-- Opening Marker --
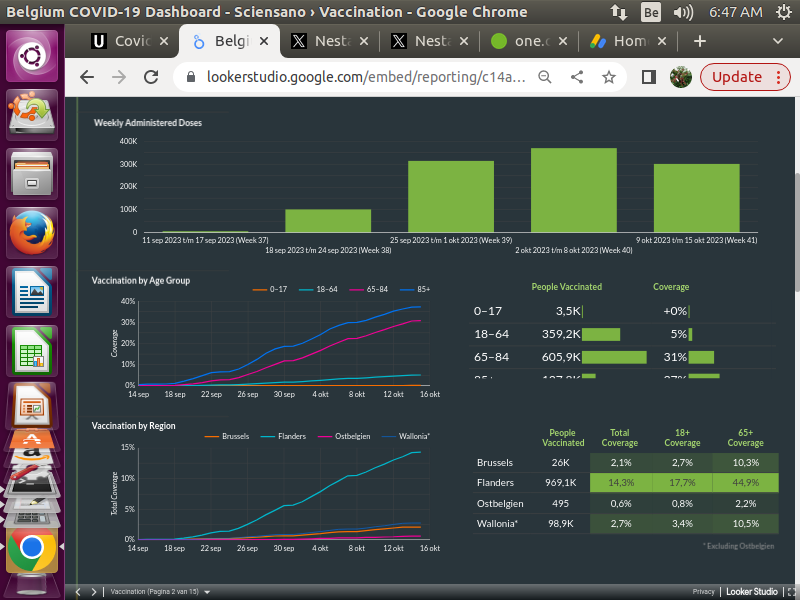Screen dimensions: 800x600
Task: Switch to the Covid tab
Action: [124, 41]
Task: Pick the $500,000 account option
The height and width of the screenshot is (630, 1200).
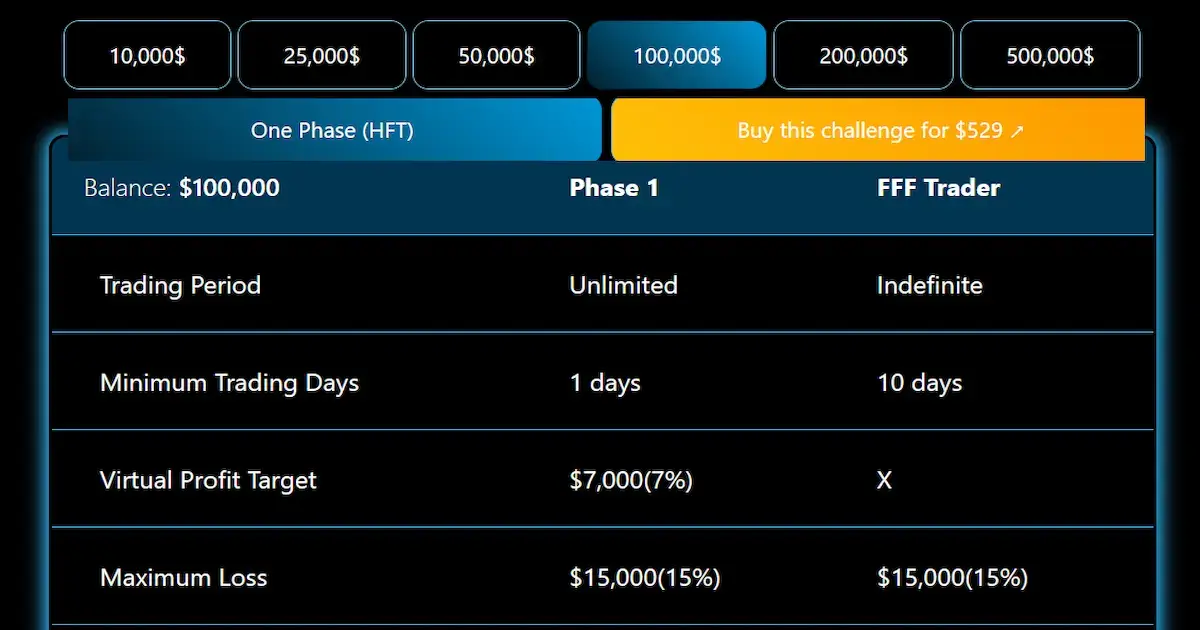Action: pyautogui.click(x=1050, y=55)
-- Closing Marker --
REQUIRED WORK:
The expected output is an exact retyping of the lines from the line with "Task: Pick the $500,000 account option" through the last line of the data, with both ends kept and the pictures dropped.

REPLY:
Task: Pick the $500,000 account option
The height and width of the screenshot is (630, 1200).
Action: pyautogui.click(x=1050, y=55)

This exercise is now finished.